Albemarle County Schools to Offer Optional Virtual Learning Alongside In-Person Learning in 2021-2022

 

Alongside five-days-a-week in-person instruction, Albemarle County is planning to offer an optional all-virtual school for elementary, middle, and high school students for the 2021-2022 school year. The virtual school will have its own principal and teachers, according to an Albemarle County Public Schools (ACPS) press release.

“My recommendation will be that our school board approve this plan as the default unless, of course, circumstances materially change,” ACPS Superintendent Matthew Haas said in the press release.

The press release said that in a poll of families with 6,500 responses, 90 percent supported in-person instruction, and about eight percent supported the all-virtual option.

“If this is optional, then you know, frankly, that’s what the traditional public school system should be doing more of anyways. They should be finding ways to create learning options that fit different students’ needs,” Heritage Foundation Senior Policy Analyst Jonathan Butcher said.

» Stored data
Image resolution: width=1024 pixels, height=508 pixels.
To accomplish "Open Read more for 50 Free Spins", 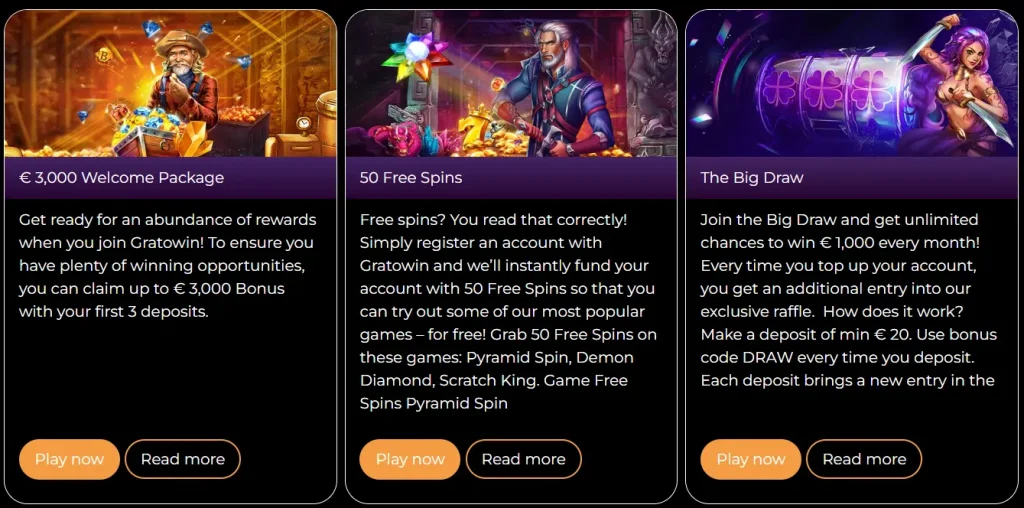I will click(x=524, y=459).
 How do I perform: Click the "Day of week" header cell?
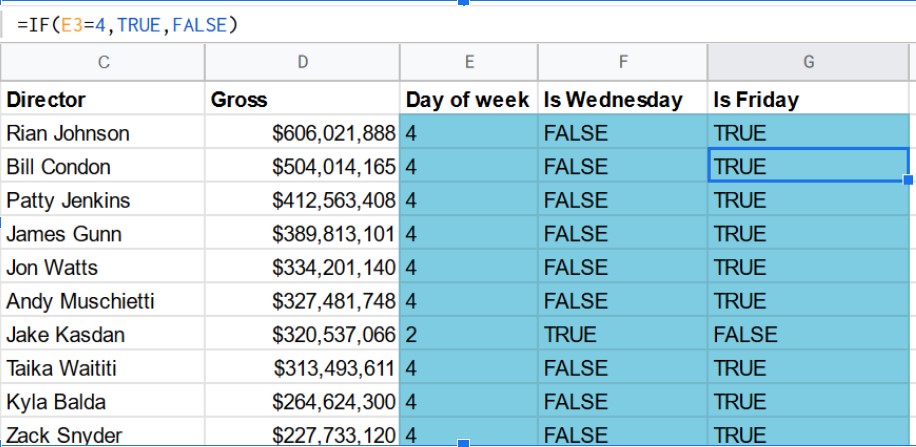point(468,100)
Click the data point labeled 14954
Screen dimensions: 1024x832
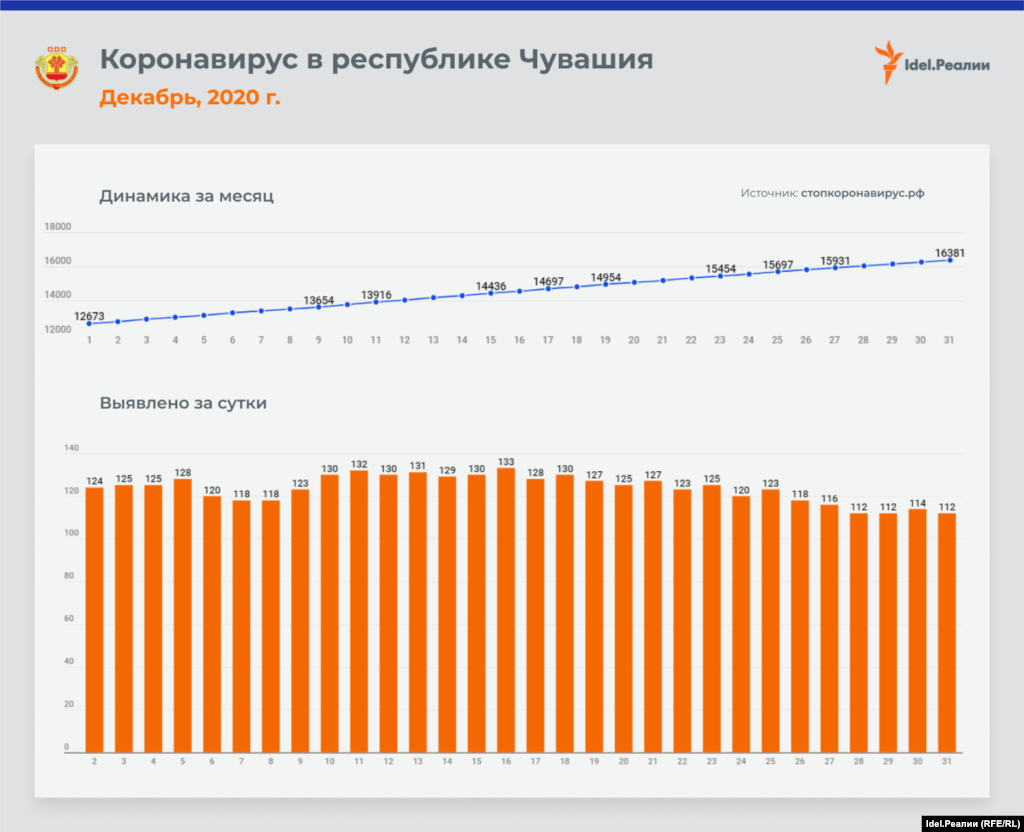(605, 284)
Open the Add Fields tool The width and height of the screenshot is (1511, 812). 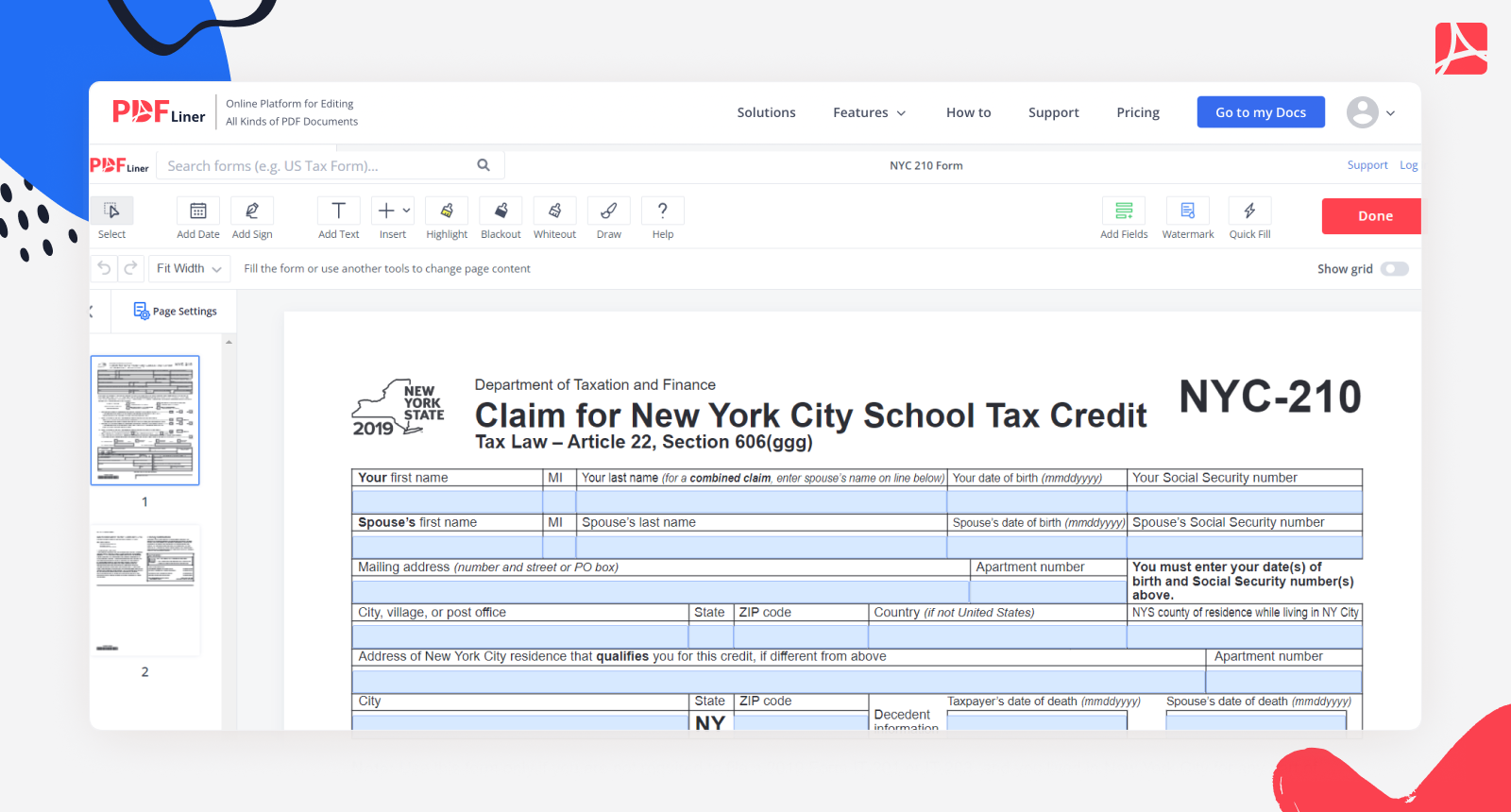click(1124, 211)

» Problem statement
Continue the article on Albemarle County's plan for optional virtual school in 2021-2022 from the point where it ends.

» Output
He said it is important that the virtual school will be optional.

“I think that was one of the problems with the move to all virtual learning during the pandemic was that the students didn’t choose that,” he said. “Part of the challenge was that you were forcing students into this way of life whose families, home life, or whatever, wasn’t a good fit for full-time online instruction.”

Butcher said a good full-time virtual schools will have time-tested ways of measuring student success, will include regular interactions with the teacher, and regular coursework-related interactions with other students.

“It’s not just a student’s going to watch a video and then fill out a worksheet online and that’s it,” he said.

He said the school needs to have a “well-rounded approach to keeping students engaged.”

“If that’s not what they’re intending, if this is sort of a fall-back plan so they can just move everybody back to virtual if they choose, that would not be in students’ best interest,” he added. “I would hope that the district would use this as an opportunity to be entrepreneurial about how they deliver learning.”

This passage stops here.